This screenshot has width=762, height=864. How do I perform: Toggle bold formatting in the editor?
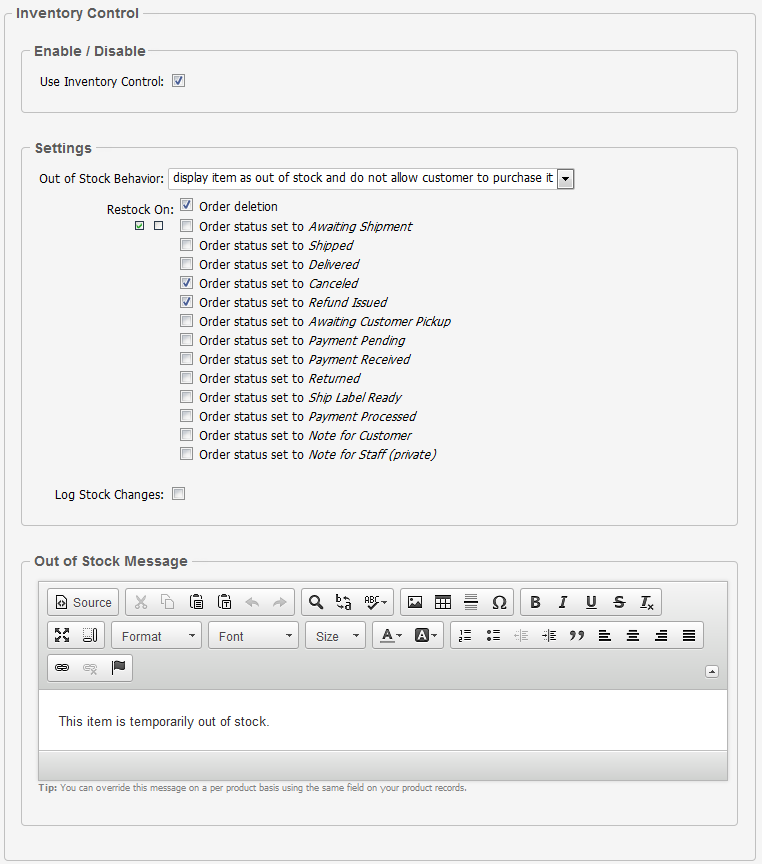tap(535, 602)
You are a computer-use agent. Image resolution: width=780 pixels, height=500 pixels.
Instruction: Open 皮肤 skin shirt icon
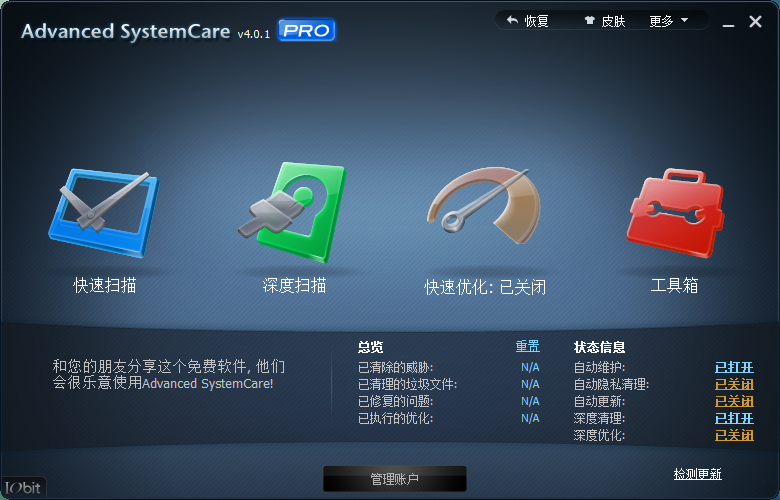590,20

# # # # #

BRIEF - The entries above need to be output again in full, exactly, and without pictures.

TASK SOLUTION -
This screenshot has width=762, height=864. How do I perform: Toggle bold formatting in the editor?
tap(535, 602)
You are a computer-use agent. Image resolution: width=780 pixels, height=500 pixels.
Instruction: Open 皮肤 skin shirt icon
590,20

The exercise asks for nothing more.